Vascular endothelial growth factors A and C are induced in the SVZ following neonatal hypoxia-ischemia and exert different effects on neonatal glial progenitors.

Episodes of neonatal hypoxia-ischemia (H-I) are strongly associated with cerebral palsy and a wide spectrum of other neurological deficits in children. Two key processes required to repair damaged organs are to amplify the number of precursors capable of regenerating damaged cells and to direct their differentiation towards the cell types that need to be replaced. Since hypoxia induces vascular endothelial growth factor (VEGF) production, it is logical to predict that VEGFs are key mediators of tissue repair after H-I injury. The goal of this study was to test the hypothesis that certain VEGF isoforms increase during recovery from neonatal H-I and that they would differentially affect the proliferation and differentiation of subventricular zone (SVZ) progenitors.
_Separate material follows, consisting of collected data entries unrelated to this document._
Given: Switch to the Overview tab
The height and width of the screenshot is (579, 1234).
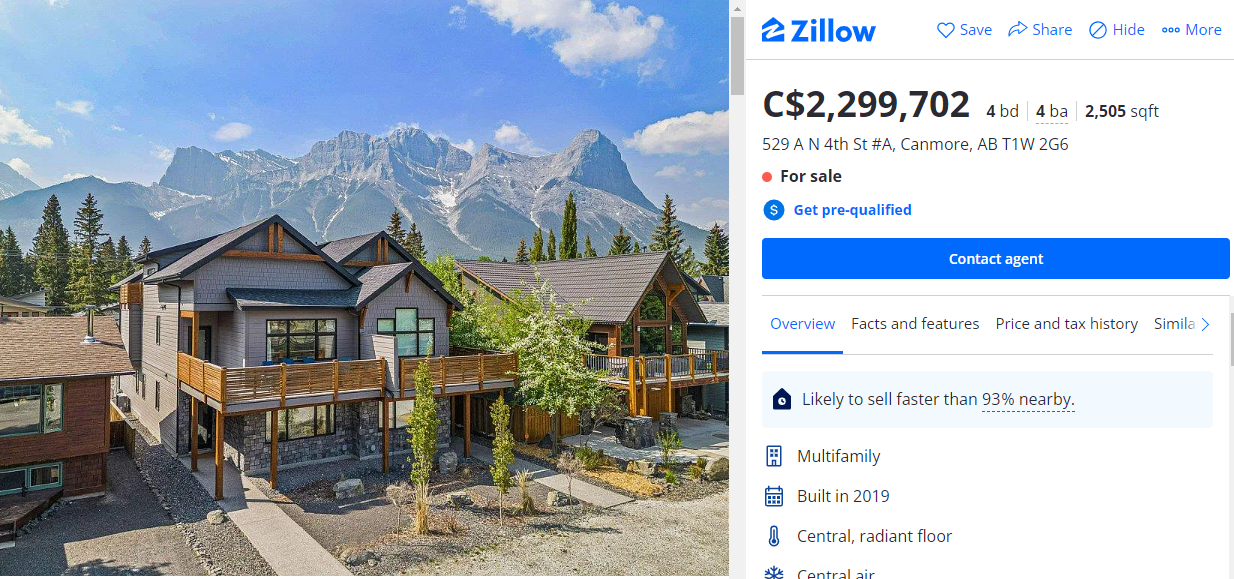Looking at the screenshot, I should pyautogui.click(x=802, y=324).
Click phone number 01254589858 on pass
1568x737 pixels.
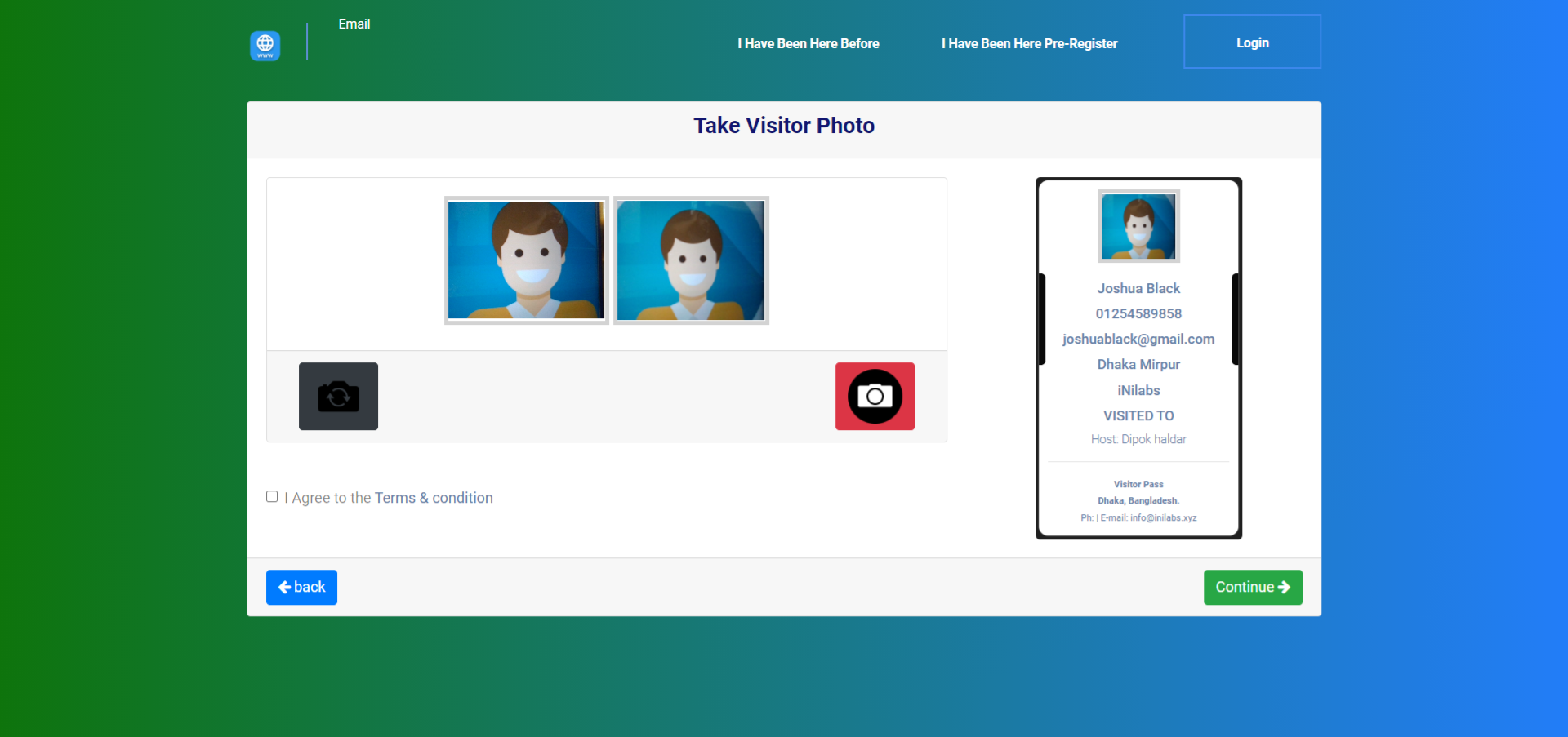click(x=1138, y=313)
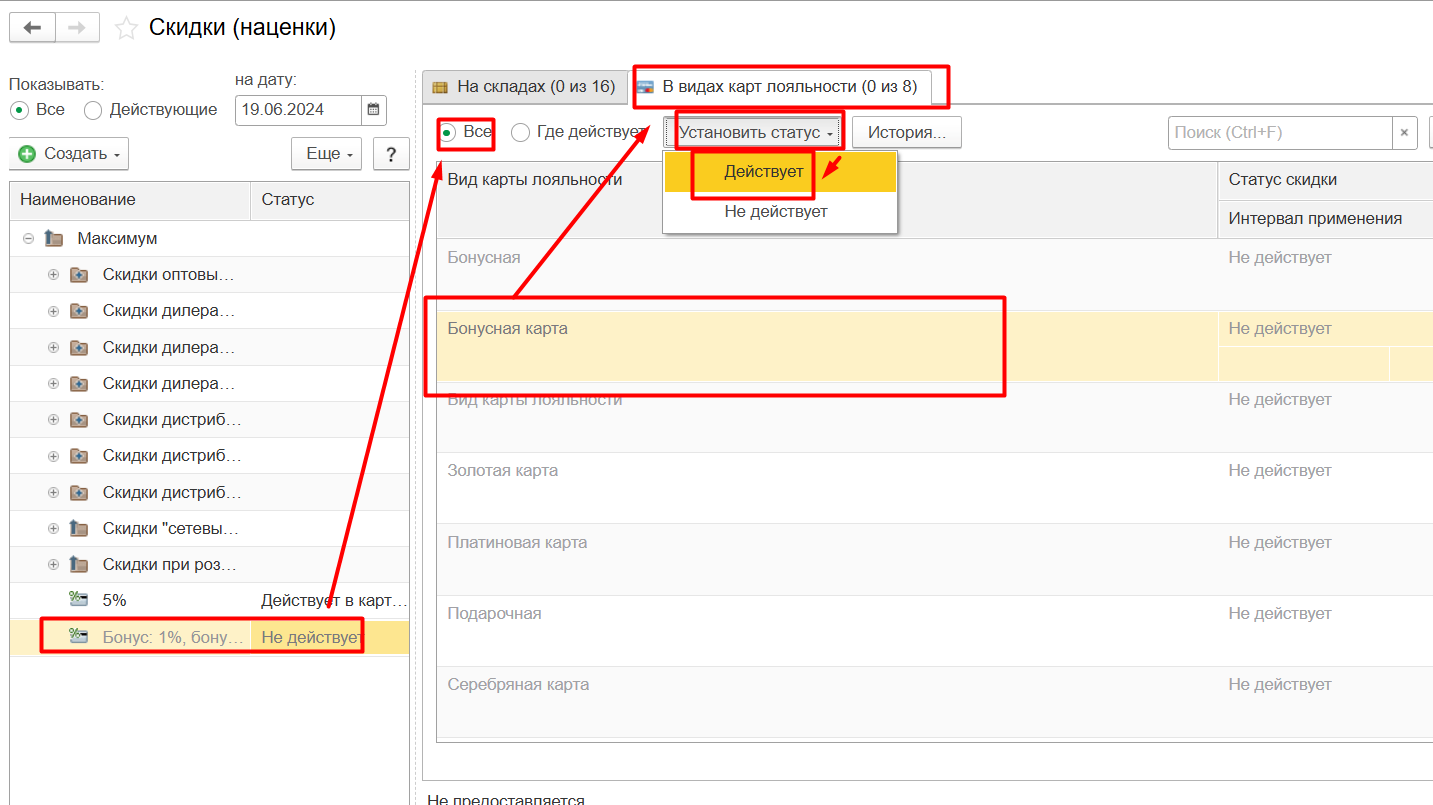Switch to the На складах tab
1433x805 pixels.
click(x=524, y=87)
During the acute recovery period from H-I both VEGF-A and VEGF-C were transiently induced in the SVZ, which correlated with an increase in SVZ blood vessel diameter. These growth factors were produced by glial progenitors, astrocytes and to a lesser extent, microglia. VEGF-A promoted the production of astrocytes from SVZ glial progenitors while VEGF-C stimulated the proliferation of both early and late oligodendrocyte progenitors, which was abolished by blocking the VEGFR-3. Altogether, these results provide new insights into the signals that coordinate the reactive responses of the progenitors in the SVZ to neonatal H-I. Our studies further suggest that therapeutics that extend VEGF-C production and/or agonists that stimulate the VEGFR-3 will promote oligodendrocyte progenitor cell development to enhance myelination after perinatal brain injury.